EXERCISE DETAILS — Once you find the line below that contains "This screenshot has width=1199, height=865.", write it out along with every later line exactly as given, stopping only when the records end. Omit the pictures.

EXERCISE DATA —
______

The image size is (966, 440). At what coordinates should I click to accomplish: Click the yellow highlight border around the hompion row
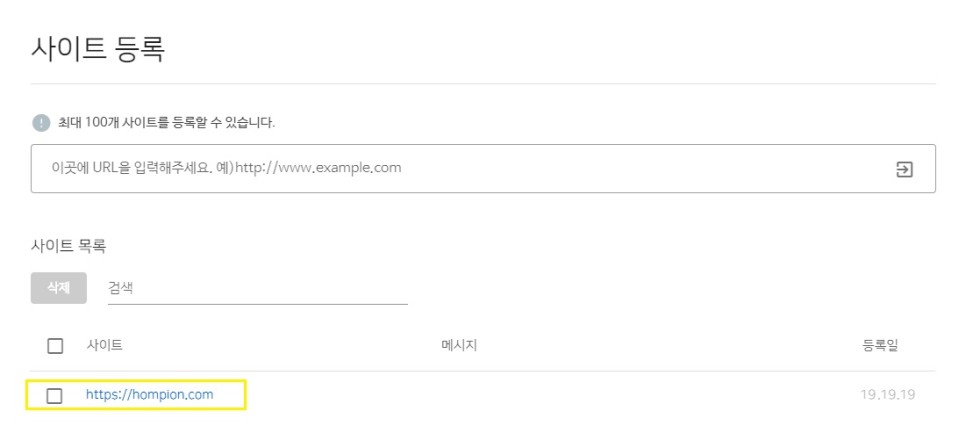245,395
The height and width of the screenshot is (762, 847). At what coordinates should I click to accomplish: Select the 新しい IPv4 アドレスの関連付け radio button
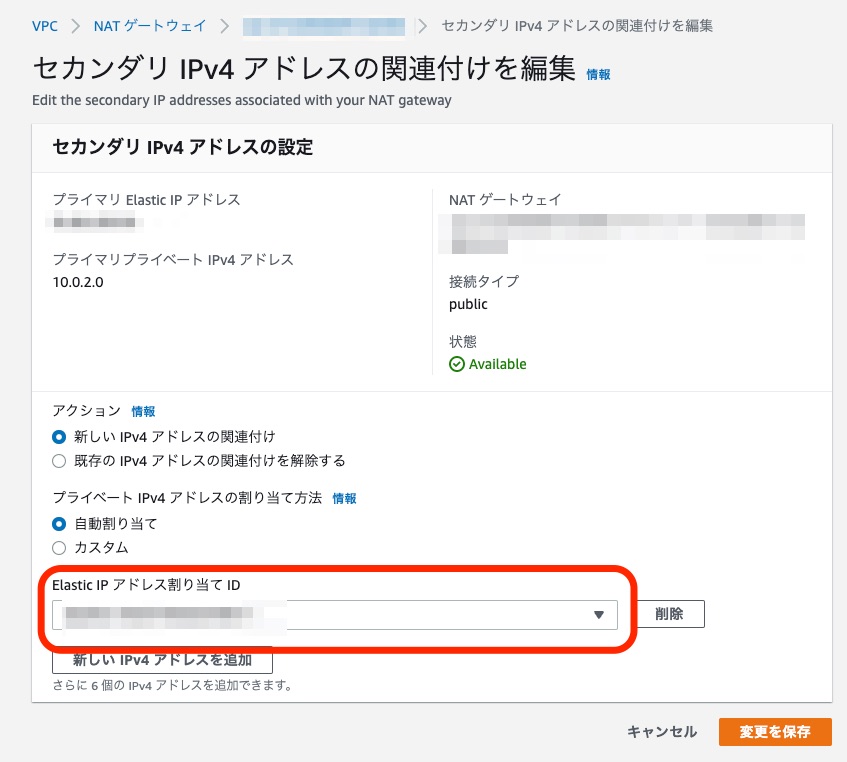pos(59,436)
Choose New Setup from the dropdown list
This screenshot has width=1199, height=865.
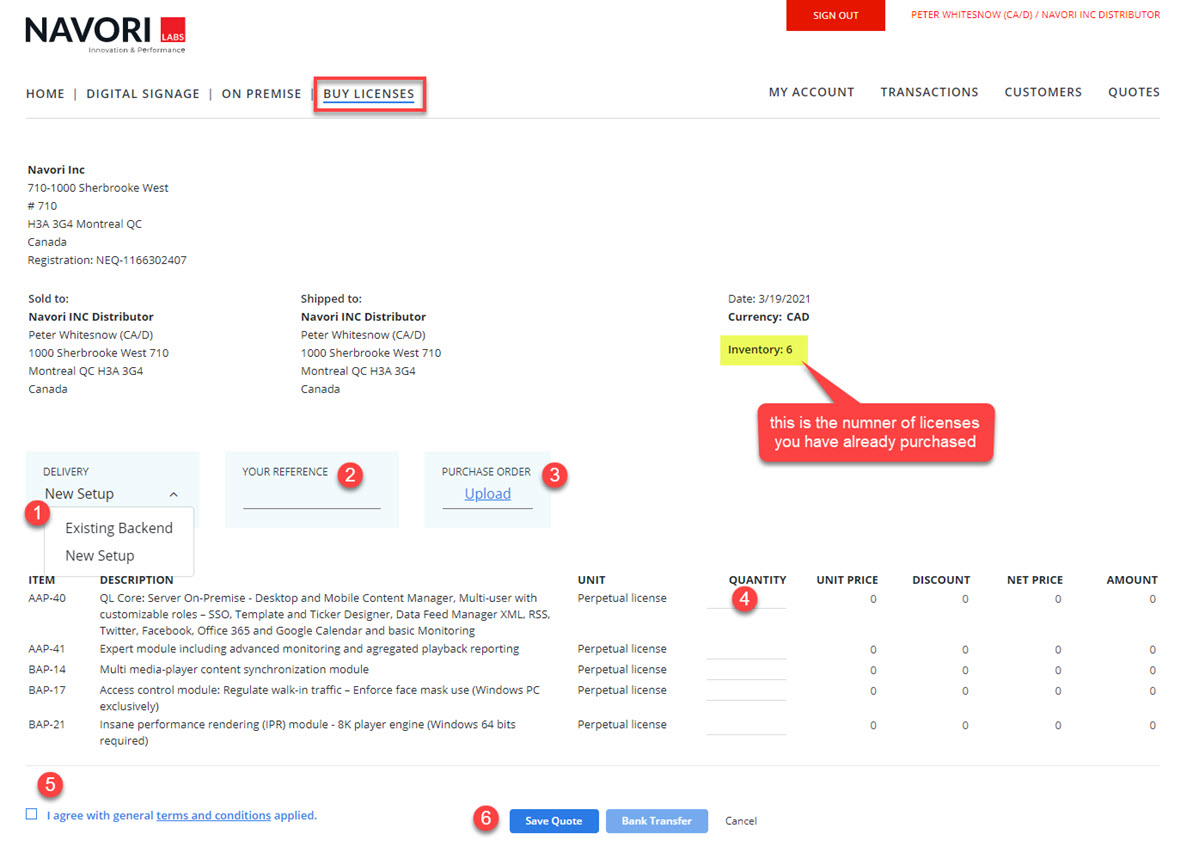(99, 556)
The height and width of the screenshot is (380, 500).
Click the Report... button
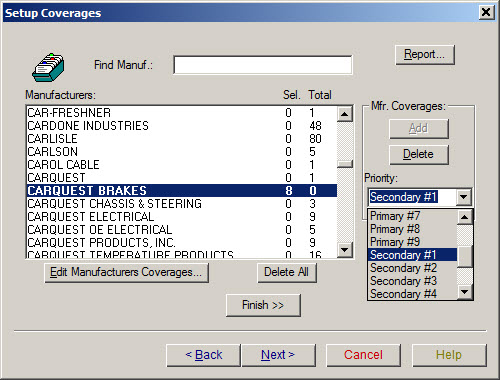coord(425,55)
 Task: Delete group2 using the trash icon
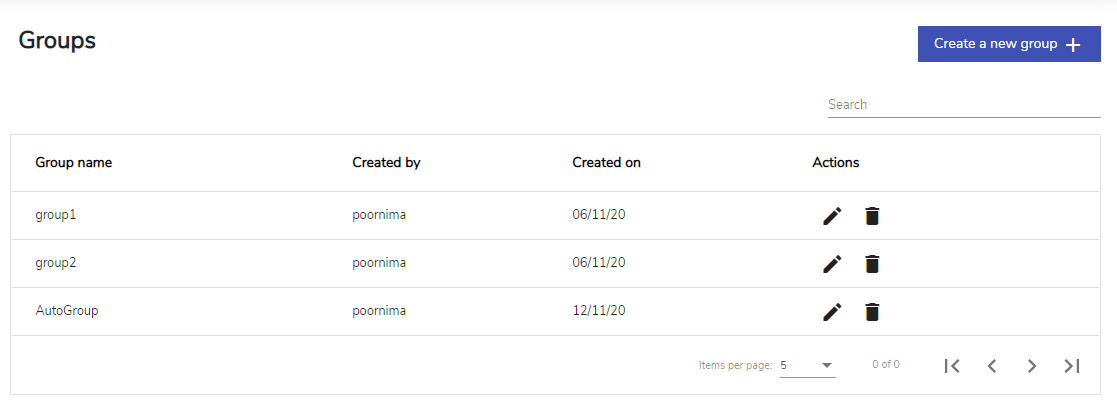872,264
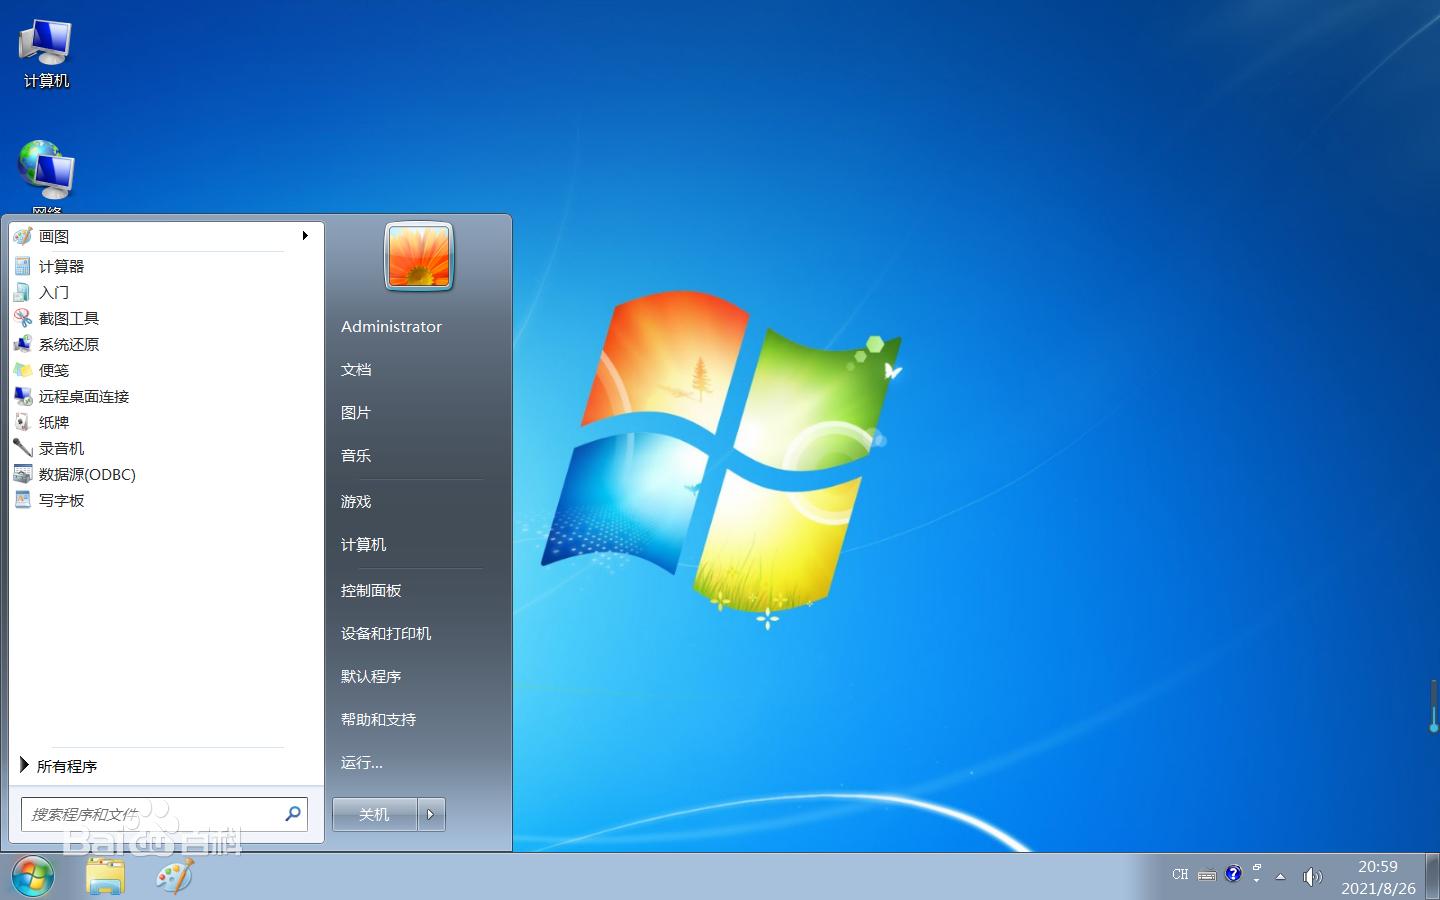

______

SOLUTION TO THIS EXERCISE —
This screenshot has width=1199, height=865.
(99, 556)
The height and width of the screenshot is (380, 500).
Click the Report... button
coord(425,55)
 Task: Delete group2 using the trash icon
872,264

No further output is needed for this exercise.